Encarar e superar as dores emocionais não significa remoer o sofrimento, pelo contrário, quer dizer que irá procurar cicatrizar a feridas emocionais e vencer os obstáculos.

Dicas

  • Dê um significado maior para o “agora”. Tudo depende dos olhos de quem vê. Você é quem vai direcionar o seu olhar para o que tem de bom no agora. O que tem prestado mais atenção? Que sentimentos têm cultivado ultimamente?
  • É importante dar valor para aquilo que você está batalhando e aquilo que já conquistou. E não se esqueça de valorizar o que já conseguiu realizar. Deve reconhecer e sentir vitorioso por seu próprio esforço.
  • Os desejos são para trazer energia e motivação, e não se tornarem angústias.

Normalmente as pessoas com essas dificuldades emocionais citadas acima deixam de aproveitar e até mesmo identificar quais os bons momentos que tiveram durante o ano. Conflitos psicológicos podem fazer com que a pessoa queira evitar as comemorações de final de ano, e nesse caso é muito provável que o conflito não tenha “nada a ver” com o natal ou ano novo, a pessoa já estava com dificuldades e esse “mal estar” acabou se intensificando por toda a simbologia que o Natal e Ano Novo representam.
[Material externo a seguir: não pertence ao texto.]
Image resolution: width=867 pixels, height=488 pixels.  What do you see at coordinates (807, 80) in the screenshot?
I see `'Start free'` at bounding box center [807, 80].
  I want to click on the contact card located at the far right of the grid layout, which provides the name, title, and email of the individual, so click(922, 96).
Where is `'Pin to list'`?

Idealizar o Natal e o Ano novo leva a frustração. Não existem pessoas e famílias perfeitas. Nem todos estão alegres nessa época do ano, a felicidade não é obrigatória.  É natural que não saia tudo como planejou, ou que não seja o momento mais feliz do seu ano. Apenas tem que tentar relaxar e aproveitar o momento da melhor forma possível. Quando fica difícil de perceber a angústia ou enfrentar as feridas emocionais no dia a dia, é indicado buscar um psicólogo.